TASK GOAL:
Duplicate the items from the line with "The height and" up to and including the line with "tap(205, 109)", leaving the pictures out of your answer.

--- BEGIN ---

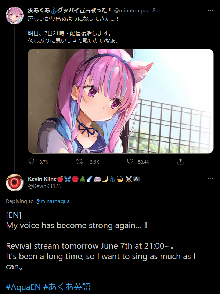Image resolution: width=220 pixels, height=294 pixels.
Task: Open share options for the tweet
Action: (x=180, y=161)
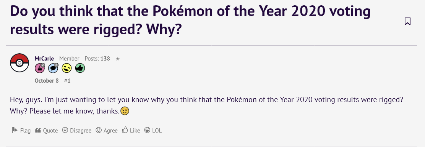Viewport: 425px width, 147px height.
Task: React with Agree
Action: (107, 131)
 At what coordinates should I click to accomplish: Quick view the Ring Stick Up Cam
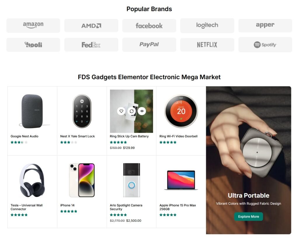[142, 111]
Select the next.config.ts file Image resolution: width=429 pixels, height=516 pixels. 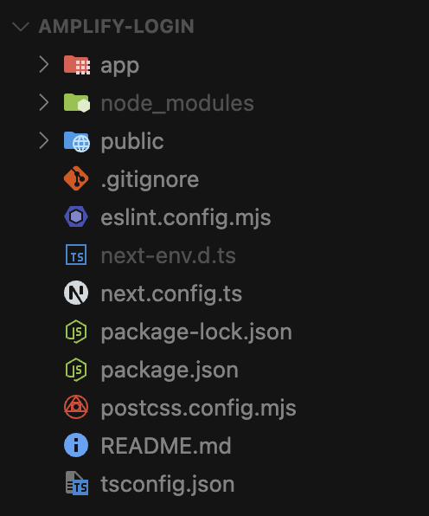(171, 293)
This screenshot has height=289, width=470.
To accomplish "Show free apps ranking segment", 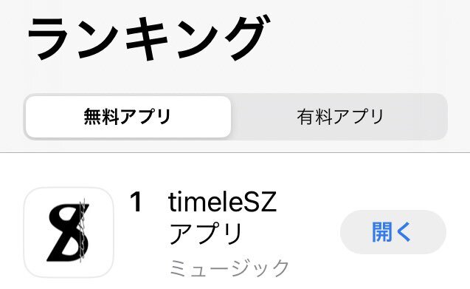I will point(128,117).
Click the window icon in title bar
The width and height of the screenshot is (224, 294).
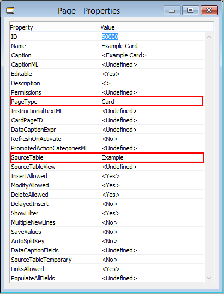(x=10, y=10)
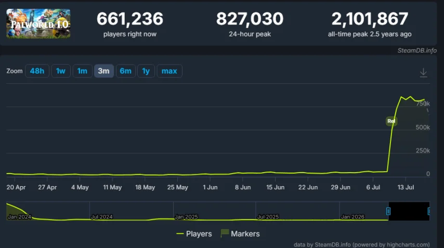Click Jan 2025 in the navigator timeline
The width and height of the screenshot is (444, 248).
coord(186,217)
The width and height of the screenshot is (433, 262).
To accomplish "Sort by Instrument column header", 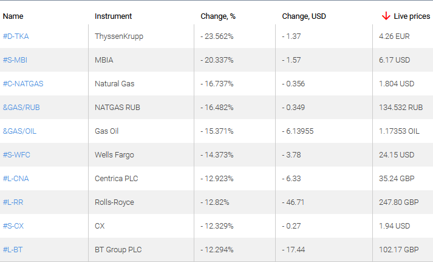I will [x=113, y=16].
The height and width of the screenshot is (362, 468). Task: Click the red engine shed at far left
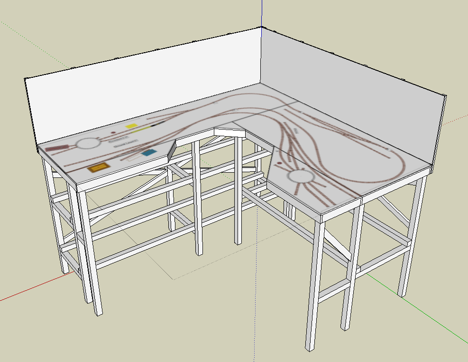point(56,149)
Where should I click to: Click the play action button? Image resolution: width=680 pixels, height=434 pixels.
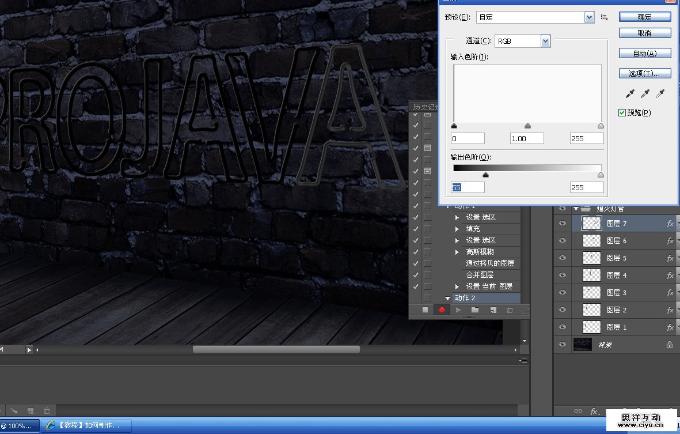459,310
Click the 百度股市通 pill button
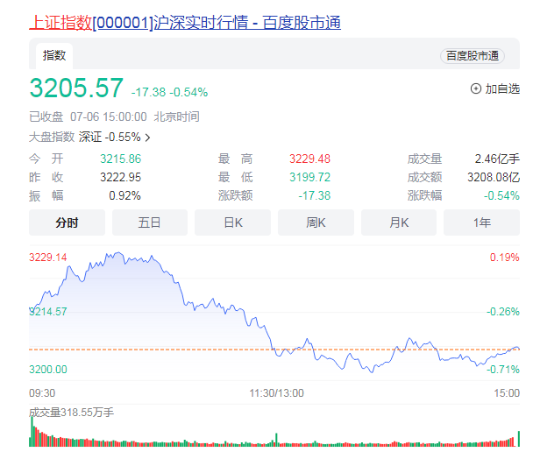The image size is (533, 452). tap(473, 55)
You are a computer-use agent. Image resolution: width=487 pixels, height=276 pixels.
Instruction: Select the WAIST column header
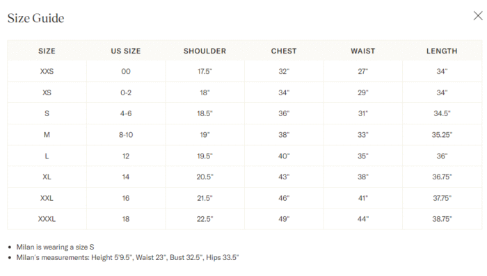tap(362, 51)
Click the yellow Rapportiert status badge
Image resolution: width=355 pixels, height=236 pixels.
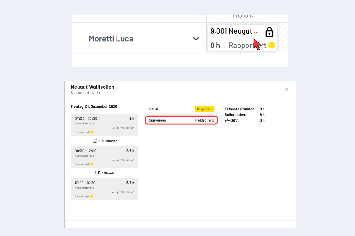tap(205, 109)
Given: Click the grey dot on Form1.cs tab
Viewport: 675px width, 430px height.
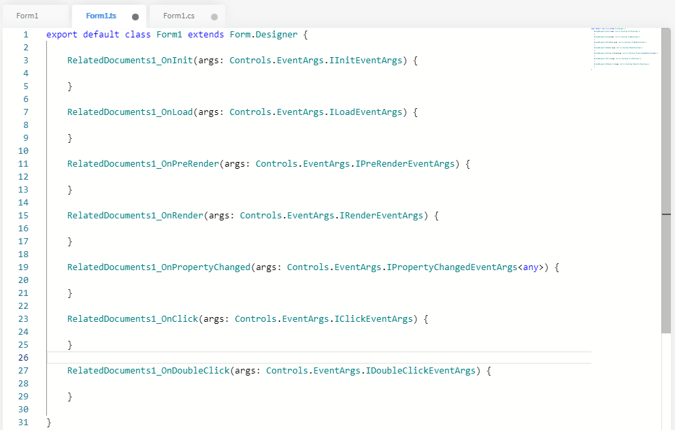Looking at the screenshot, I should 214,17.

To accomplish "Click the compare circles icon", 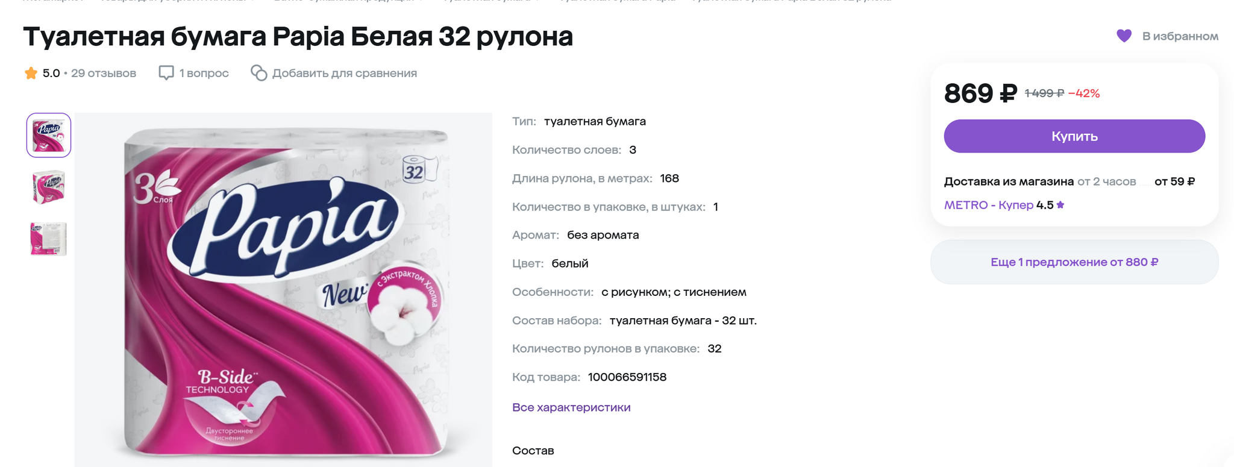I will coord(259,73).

--- END ---

SOLUTION TO THIS PROBLEM:
The height and width of the screenshot is (362, 468). Task: Click the red engine shed at far left
point(56,149)
Where should I click to: Click the play action button? Image resolution: width=680 pixels, height=434 pixels.
459,310
Click the 百度股市通 pill button
The image size is (533, 452). tap(473, 55)
You are a computer-use agent. Image resolution: width=487 pixels, height=276 pixels.
Instruction: Select the WAIST column header
tap(362, 51)
Click the yellow Rapportiert status badge
Image resolution: width=355 pixels, height=236 pixels.
tap(205, 109)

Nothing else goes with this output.